They arrived at the door to the attic. Fenno put Allison on his shoulders so she could pull the doorknob from the ceiling. They lowered the stairs and walked up. The organ music was very loud, and Fenno could barely see from the clouds of mist pouring down. At the top of the stairs it was almost freezing, but the air had cleared, though it was still dark. In the middle of the room was a 10-foot high cage, and inside was the figure of a man, suspended in the air, shackled, the lower part of his face covered with a muzzle.

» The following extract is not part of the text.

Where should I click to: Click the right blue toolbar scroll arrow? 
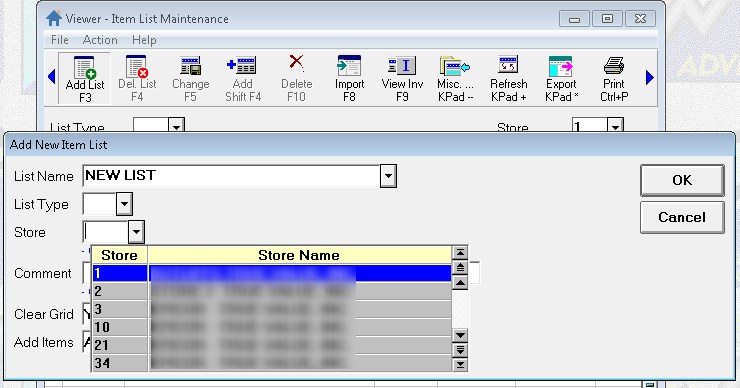coord(650,77)
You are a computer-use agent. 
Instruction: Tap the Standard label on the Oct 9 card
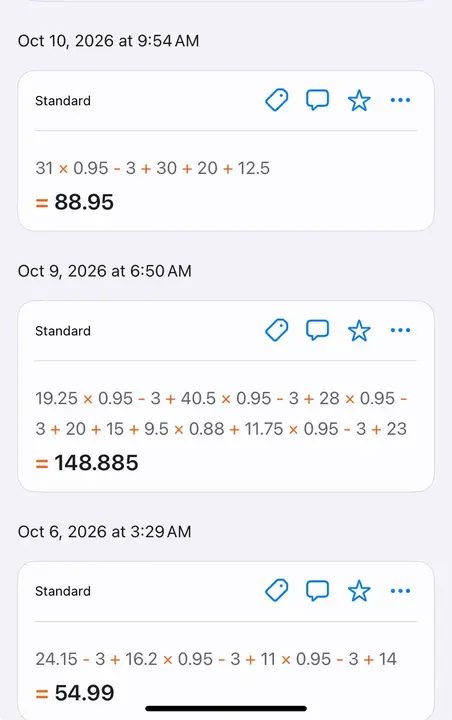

A voice came from inside the cage: “Greetings Fenno. I knew you might find me on your own, but I thought I’d give you a little help.” Fenno looked around for Allison, but all he saw was a little white mouse. It wrinkled its nose, then ran into the cage and sat on the man’s foot. “I’m just doing a little research for my latest controversial stand,” he continued. “Funny how easy it is to get research assistants at Harvard Law School. They don’t even ask what they’re researching.” As Fenno’s eyes adjusted to the dim, he saw human shapes hanging from the walls, and he began to make out faces. He didn’t recognize any of them, but that was probably only because they were 2Ls. Each of them wore a dark-colored XXL sweatshirt, with “Property of Alan Dershowitz” on the chest.

“Professor Dershowitz, what are you doing?” Fenno cried.

“I’m just getting a little . . . information,” he cackled. “Surely you’ve heard of academic freedom.”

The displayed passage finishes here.